From the listing below, copy out each line that contains the word "page".

[begin Data excerpts]

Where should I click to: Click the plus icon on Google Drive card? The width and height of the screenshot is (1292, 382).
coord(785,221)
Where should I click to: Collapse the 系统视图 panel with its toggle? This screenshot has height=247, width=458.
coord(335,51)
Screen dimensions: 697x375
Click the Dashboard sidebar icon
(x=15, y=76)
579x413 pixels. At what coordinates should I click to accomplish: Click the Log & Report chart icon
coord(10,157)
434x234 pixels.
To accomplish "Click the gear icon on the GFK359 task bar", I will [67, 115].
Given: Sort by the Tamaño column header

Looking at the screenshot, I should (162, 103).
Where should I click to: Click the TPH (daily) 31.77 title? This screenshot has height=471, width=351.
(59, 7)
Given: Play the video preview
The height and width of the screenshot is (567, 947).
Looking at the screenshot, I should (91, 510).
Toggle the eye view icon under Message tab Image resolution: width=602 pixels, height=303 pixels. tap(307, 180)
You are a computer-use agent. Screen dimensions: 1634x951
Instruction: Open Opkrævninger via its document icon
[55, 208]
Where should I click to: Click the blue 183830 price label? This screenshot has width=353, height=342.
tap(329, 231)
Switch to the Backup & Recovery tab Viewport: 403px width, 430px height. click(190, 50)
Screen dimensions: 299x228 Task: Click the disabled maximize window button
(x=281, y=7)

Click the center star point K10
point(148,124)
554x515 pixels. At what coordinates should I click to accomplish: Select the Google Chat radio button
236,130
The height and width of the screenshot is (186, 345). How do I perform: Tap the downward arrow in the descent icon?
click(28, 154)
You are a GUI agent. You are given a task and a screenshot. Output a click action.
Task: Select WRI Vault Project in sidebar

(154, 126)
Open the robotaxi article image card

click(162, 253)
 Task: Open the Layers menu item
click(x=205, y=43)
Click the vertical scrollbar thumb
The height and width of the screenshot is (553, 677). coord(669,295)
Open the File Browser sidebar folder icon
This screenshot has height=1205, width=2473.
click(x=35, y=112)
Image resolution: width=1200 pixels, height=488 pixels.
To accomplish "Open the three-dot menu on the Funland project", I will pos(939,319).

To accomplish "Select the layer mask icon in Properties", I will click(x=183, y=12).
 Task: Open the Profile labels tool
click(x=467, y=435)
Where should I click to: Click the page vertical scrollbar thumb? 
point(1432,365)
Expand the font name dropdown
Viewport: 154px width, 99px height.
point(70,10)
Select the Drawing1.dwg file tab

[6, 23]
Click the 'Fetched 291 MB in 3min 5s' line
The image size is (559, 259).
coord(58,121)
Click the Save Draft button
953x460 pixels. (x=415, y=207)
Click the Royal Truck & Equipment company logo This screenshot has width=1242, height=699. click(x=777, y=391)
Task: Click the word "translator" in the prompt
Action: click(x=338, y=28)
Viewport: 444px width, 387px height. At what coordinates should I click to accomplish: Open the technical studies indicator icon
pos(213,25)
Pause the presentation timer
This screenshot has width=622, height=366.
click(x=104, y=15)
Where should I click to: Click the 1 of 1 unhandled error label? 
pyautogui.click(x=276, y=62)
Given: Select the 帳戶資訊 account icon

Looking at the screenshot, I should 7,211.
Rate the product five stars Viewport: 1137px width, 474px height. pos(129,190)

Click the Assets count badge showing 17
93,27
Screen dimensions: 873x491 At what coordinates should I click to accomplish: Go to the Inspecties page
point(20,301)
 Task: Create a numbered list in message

[end Data excerpts]

> The response:
Where should I click to: Click the page vertical scrollbar thumb? 
Screen dimensions: 873x491 At what coordinates should I click to accomplish: Go to the Inspecties page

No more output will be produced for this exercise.